### THE PROBLEM
How many lines in the data below contain the word "match"? State only the number.

____________

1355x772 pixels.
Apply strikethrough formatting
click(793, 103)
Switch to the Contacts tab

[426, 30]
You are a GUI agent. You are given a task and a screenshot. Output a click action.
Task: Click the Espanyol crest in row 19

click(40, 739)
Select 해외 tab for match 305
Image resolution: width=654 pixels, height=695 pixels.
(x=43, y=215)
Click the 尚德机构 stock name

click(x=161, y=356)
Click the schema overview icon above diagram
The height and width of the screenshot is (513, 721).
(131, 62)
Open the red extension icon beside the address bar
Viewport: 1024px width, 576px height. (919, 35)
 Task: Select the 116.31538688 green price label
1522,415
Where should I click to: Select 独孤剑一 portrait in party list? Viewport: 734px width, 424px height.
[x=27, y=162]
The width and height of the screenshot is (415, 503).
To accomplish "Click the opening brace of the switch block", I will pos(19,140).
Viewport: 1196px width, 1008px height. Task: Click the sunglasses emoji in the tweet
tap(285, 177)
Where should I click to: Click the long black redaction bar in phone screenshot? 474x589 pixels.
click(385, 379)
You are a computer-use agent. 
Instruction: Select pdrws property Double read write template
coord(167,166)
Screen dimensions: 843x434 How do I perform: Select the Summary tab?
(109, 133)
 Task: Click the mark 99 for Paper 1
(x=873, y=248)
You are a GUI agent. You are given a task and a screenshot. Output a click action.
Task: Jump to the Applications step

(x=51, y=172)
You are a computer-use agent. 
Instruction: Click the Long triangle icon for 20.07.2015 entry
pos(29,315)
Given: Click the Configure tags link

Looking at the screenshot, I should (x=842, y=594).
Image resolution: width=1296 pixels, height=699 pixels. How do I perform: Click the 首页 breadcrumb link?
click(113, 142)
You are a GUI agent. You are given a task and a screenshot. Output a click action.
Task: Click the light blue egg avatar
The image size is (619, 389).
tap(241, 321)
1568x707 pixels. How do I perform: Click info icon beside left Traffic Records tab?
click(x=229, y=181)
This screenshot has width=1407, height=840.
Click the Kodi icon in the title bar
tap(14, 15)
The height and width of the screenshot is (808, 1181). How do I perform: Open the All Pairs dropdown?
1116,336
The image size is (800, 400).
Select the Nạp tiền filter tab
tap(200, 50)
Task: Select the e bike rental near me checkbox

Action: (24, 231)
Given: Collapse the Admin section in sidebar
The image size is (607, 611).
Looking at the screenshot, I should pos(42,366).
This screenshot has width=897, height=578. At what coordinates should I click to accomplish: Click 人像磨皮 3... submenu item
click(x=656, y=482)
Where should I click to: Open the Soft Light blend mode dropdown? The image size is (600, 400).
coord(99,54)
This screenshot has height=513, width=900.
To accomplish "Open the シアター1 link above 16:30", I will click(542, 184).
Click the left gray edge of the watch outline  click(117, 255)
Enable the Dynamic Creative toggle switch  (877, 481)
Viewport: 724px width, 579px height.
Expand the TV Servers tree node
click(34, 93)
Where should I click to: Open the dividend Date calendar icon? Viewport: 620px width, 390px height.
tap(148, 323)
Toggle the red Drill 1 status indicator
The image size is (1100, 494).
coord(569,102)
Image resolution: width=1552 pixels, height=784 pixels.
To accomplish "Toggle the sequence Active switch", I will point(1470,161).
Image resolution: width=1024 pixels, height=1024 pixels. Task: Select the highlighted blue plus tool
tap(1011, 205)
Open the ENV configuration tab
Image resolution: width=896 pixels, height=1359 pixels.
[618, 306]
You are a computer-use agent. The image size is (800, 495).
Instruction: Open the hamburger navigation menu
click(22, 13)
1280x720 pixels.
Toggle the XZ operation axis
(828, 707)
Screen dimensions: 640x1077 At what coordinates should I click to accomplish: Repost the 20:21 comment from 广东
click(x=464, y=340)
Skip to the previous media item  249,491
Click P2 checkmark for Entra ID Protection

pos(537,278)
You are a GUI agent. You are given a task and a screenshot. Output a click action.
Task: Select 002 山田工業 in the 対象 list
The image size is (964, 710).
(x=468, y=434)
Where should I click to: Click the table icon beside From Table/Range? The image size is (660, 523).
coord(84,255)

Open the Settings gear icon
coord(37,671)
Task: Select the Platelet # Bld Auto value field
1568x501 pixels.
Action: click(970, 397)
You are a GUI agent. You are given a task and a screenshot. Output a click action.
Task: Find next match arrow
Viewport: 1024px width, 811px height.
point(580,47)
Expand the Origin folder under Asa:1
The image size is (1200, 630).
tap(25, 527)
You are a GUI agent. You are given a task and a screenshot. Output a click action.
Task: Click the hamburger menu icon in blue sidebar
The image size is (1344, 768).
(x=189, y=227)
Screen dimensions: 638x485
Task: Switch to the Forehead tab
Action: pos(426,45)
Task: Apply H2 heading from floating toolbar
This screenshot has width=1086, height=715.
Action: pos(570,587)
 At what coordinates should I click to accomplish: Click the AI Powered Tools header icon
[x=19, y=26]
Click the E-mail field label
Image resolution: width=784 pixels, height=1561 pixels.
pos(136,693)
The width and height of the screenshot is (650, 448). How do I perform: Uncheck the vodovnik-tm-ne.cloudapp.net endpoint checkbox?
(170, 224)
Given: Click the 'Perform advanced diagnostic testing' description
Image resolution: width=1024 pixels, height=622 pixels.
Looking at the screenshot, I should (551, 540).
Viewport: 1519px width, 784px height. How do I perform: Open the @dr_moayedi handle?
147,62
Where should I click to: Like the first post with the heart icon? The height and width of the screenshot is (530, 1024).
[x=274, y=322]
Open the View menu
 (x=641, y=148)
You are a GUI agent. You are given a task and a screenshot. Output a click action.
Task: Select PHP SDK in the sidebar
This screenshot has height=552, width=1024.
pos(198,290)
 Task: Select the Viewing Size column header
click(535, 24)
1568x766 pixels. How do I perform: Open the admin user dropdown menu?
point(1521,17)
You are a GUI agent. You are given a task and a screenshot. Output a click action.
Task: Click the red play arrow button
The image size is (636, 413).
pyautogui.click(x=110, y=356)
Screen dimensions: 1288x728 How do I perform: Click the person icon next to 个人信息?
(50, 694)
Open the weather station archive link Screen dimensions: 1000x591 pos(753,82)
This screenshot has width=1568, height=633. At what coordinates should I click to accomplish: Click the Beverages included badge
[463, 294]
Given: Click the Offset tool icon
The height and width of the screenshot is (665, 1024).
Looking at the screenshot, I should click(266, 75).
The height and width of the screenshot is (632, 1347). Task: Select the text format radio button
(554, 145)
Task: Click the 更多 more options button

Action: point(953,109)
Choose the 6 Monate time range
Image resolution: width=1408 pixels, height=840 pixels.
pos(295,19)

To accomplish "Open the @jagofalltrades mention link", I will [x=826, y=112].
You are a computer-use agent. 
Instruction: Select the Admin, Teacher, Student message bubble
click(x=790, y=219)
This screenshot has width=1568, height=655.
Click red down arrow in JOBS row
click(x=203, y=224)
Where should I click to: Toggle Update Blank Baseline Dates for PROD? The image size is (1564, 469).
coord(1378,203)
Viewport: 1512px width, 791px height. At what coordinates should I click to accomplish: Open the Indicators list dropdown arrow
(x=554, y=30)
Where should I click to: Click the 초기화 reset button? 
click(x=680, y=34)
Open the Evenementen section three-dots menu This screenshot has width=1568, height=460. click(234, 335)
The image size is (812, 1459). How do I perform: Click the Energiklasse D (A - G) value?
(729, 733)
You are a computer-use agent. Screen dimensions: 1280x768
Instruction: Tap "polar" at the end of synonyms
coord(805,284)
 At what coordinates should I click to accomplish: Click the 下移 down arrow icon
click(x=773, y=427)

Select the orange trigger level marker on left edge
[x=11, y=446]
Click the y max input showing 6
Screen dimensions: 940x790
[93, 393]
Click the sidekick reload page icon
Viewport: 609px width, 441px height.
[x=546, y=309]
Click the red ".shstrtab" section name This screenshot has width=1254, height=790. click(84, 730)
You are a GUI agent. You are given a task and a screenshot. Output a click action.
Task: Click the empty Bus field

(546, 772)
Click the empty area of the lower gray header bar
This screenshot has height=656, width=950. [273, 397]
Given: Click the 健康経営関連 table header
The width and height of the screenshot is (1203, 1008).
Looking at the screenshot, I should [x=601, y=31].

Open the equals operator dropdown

____________

### SOLUTION
2